Stored data
=-=-=-=-=
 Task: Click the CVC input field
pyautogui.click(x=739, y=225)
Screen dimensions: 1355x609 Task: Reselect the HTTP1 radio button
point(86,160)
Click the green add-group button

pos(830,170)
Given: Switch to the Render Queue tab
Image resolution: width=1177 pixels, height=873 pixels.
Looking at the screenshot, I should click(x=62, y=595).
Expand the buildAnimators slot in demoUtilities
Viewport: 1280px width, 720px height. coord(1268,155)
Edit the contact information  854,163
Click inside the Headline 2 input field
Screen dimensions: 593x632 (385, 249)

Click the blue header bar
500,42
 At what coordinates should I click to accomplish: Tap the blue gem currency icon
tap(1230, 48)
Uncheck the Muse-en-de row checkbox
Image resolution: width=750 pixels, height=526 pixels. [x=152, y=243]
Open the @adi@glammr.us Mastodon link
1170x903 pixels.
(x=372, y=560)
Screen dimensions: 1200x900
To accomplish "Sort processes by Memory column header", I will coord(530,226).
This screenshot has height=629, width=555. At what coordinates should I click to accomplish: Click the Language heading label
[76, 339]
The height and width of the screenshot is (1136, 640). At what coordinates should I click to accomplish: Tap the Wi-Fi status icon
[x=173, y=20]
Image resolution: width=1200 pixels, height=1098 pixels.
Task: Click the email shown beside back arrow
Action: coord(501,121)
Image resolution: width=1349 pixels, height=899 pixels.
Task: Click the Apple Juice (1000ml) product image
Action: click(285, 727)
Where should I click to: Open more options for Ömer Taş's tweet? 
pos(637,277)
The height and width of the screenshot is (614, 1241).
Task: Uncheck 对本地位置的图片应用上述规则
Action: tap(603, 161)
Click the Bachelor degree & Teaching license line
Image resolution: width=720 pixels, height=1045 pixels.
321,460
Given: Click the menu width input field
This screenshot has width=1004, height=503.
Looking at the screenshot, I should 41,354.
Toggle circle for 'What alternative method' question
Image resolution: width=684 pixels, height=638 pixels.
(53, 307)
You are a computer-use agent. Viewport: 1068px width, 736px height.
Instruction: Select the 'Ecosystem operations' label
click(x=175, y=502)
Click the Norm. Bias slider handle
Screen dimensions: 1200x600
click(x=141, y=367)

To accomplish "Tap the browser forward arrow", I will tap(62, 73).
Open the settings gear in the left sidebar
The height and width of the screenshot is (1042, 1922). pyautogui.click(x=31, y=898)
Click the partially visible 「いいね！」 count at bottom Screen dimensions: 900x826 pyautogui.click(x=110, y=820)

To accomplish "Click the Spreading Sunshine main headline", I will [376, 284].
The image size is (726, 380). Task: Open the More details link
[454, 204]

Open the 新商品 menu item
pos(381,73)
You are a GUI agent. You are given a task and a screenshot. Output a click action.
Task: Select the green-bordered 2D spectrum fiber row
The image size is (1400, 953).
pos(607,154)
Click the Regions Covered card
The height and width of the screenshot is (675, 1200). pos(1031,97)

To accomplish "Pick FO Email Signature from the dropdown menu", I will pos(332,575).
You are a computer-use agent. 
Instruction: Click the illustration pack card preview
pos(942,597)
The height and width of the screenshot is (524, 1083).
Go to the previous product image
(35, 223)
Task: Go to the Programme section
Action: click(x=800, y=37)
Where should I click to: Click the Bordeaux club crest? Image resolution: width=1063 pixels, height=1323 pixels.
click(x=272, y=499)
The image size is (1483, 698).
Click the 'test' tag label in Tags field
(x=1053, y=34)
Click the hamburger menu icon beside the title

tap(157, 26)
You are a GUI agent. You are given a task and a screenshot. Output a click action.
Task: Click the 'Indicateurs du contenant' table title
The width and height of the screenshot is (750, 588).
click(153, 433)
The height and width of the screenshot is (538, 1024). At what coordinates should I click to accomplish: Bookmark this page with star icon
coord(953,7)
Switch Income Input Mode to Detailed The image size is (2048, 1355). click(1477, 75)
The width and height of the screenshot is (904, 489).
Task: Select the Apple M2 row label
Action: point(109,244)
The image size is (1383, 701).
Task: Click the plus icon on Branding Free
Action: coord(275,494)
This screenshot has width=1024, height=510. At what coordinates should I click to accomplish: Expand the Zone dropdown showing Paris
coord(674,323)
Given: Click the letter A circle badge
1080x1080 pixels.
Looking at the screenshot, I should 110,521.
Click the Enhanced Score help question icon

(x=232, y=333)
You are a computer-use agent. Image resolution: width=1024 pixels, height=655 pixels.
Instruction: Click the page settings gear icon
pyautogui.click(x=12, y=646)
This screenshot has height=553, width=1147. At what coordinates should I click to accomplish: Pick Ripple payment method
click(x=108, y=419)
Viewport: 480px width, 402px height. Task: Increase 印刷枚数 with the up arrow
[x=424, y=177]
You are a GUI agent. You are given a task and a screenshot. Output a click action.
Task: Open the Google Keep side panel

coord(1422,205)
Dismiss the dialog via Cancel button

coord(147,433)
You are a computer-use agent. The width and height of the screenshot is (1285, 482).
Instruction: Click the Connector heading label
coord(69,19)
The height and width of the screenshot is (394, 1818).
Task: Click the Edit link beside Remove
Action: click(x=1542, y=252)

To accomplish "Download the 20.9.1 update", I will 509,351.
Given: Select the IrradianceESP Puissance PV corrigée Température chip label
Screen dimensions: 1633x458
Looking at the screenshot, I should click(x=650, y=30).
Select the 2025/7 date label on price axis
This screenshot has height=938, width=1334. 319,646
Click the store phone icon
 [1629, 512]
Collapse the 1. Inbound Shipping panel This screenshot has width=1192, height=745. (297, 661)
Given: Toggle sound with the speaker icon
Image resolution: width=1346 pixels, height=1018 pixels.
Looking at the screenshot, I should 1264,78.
=-=-=-=-=
> EXERCISE GOAL
Which lines of the records above contain the word "circle"? Show each of them.

> SOLUTION TO THIS EXERCISE
Toggle circle for 'What alternative method' question
Given: Click the letter A circle badge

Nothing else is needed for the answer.